Source information:

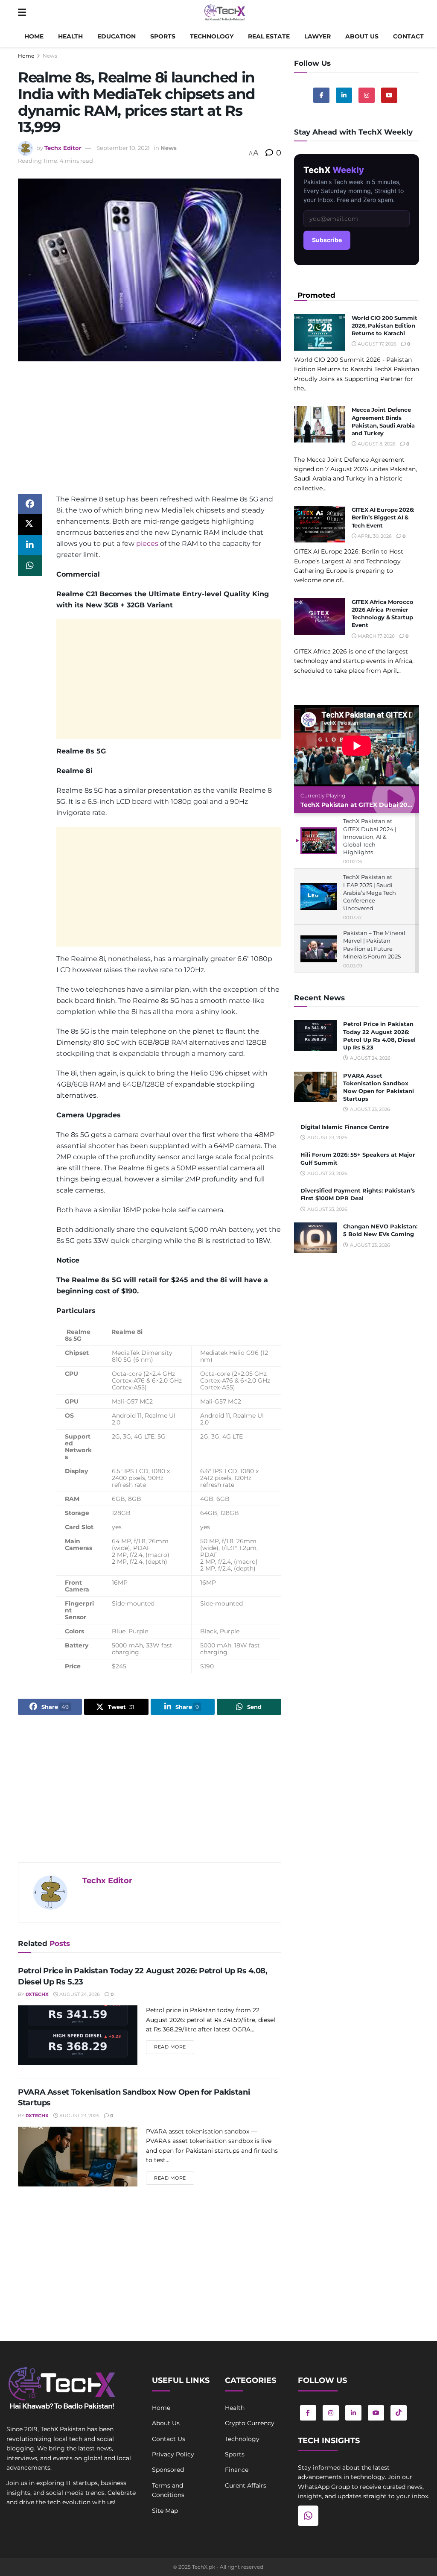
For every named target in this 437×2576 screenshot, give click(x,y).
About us (362, 36)
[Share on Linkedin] (30, 545)
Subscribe (327, 239)
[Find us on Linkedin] (344, 95)
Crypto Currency (249, 2423)
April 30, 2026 (374, 536)
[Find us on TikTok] (398, 2413)
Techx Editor (63, 147)
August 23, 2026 (78, 2116)
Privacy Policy (173, 2454)
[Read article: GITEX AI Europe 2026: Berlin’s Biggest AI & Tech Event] (319, 524)
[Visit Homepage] (225, 12)
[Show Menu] (22, 13)
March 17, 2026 (375, 636)
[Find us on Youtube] (389, 95)
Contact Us (168, 2439)
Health (70, 36)
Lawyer (317, 36)
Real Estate (269, 36)
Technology (211, 36)
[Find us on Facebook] (321, 95)
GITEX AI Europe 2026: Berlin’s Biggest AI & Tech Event (383, 517)
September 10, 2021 (123, 147)
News (50, 56)
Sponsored (168, 2469)
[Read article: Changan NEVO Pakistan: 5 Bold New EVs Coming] (315, 1237)
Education (116, 36)
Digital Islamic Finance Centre (344, 1126)
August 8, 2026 (376, 444)
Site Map (165, 2510)
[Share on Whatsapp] (30, 565)
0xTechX (37, 1994)
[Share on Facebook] (30, 504)
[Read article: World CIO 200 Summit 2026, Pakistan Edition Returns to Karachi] (319, 332)
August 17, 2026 (376, 344)
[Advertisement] (149, 434)
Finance (236, 2469)
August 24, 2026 (79, 1994)
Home (34, 36)
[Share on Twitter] (30, 524)
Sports (162, 36)
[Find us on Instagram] (366, 95)
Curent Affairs (245, 2485)
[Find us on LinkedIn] (353, 2413)
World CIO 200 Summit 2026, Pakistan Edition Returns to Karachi (384, 325)
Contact (408, 36)
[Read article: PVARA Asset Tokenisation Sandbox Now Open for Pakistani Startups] (77, 2156)
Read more (174, 2046)
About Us (166, 2423)
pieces (147, 543)
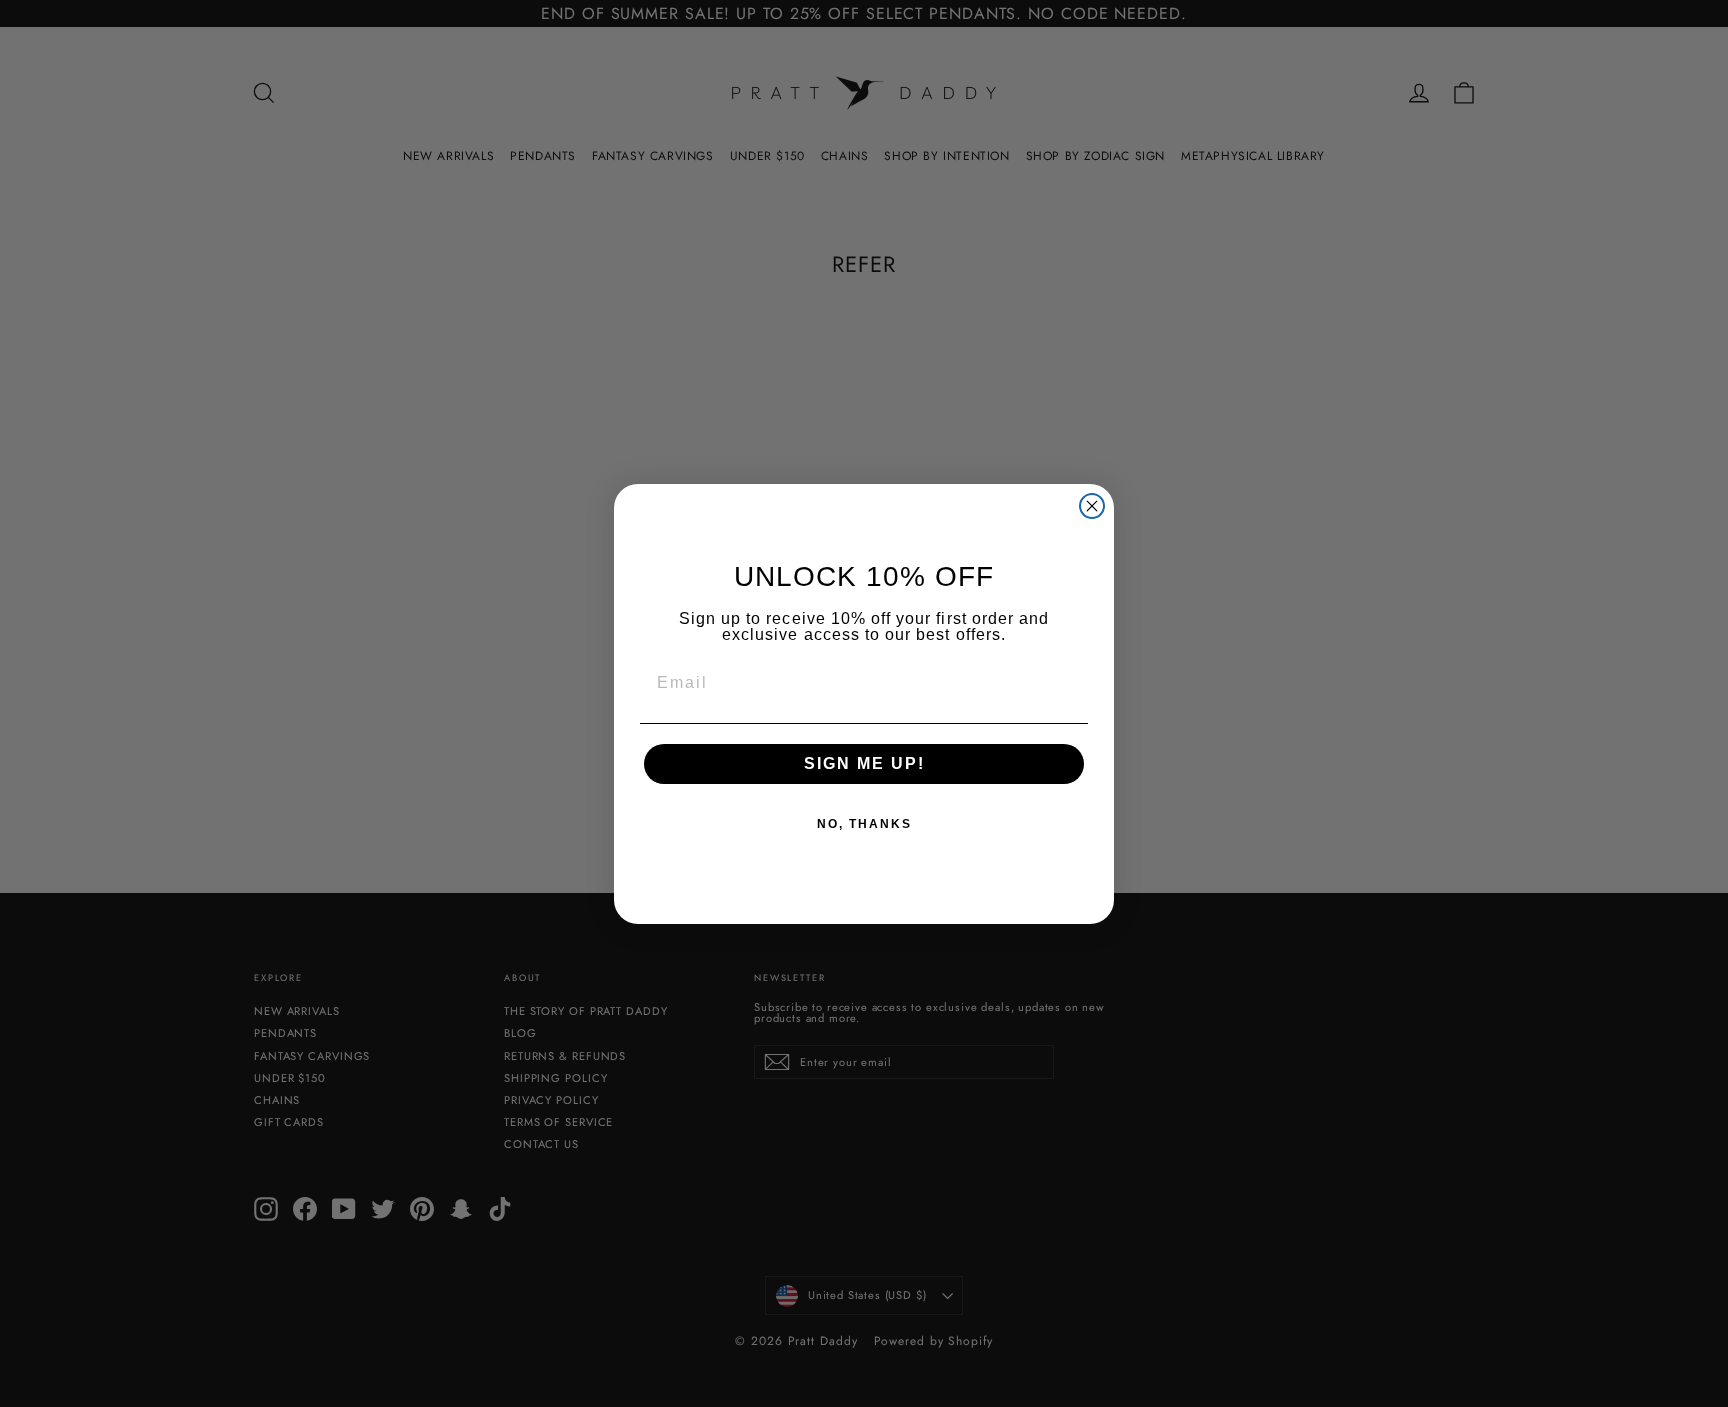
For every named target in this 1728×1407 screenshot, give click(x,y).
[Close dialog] (1092, 506)
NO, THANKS (864, 824)
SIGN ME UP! (864, 763)
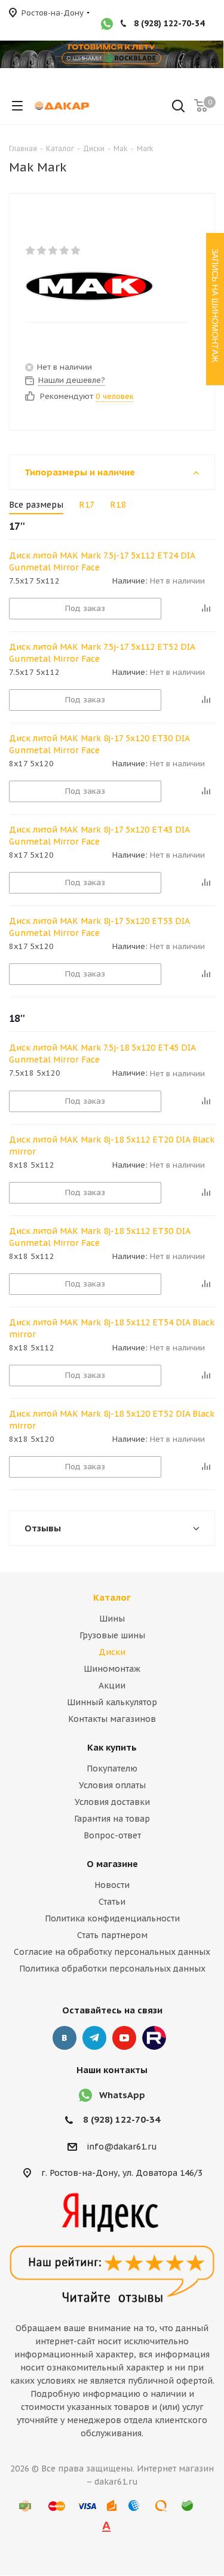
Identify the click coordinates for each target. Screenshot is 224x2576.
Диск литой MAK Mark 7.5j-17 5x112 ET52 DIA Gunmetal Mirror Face (102, 652)
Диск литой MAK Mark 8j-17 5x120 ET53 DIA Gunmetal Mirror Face (99, 927)
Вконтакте (64, 2038)
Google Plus (154, 2038)
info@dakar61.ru (122, 2146)
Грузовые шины (112, 1635)
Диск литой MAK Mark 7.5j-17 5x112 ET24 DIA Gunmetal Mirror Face (102, 561)
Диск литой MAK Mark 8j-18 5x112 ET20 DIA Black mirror (111, 1145)
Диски (112, 1652)
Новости (112, 1885)
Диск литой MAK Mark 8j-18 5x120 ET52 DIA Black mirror (111, 1419)
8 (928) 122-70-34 (169, 23)
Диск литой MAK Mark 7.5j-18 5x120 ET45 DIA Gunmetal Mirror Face (102, 1053)
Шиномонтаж (112, 1668)
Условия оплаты (112, 1785)
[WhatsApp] (107, 25)
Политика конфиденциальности (112, 1918)
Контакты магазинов (112, 1719)
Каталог (112, 1597)
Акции (112, 1685)
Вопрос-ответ (112, 1835)
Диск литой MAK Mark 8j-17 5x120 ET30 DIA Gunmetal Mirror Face (99, 744)
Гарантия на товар (112, 1818)
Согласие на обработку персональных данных (112, 1951)
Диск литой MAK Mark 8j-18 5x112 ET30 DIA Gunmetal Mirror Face (99, 1237)
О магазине (112, 1863)
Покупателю (112, 1768)
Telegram (94, 2038)
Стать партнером (112, 1935)
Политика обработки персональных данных (112, 1968)
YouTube (124, 2038)
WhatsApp (122, 2095)
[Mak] (102, 286)
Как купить (112, 1747)
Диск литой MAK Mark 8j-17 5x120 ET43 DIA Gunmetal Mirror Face (99, 835)
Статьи (112, 1901)
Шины (112, 1618)
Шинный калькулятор (112, 1702)
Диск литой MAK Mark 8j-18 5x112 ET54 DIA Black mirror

What you should do: Look above for the line holding "[Advertisement] (149, 434)" and the line holding "[Find us on LinkedIn] (353, 2413)". Retype both, and every line between them, word for word and nothing else.

Solution:
[Advertisement] (149, 434)
Finance (236, 2469)
August 24, 2026 (79, 1994)
Home (34, 36)
[Share on Twitter] (30, 524)
Sports (162, 36)
[Find us on Instagram] (366, 95)
Curent Affairs (245, 2485)
[Find us on LinkedIn] (353, 2413)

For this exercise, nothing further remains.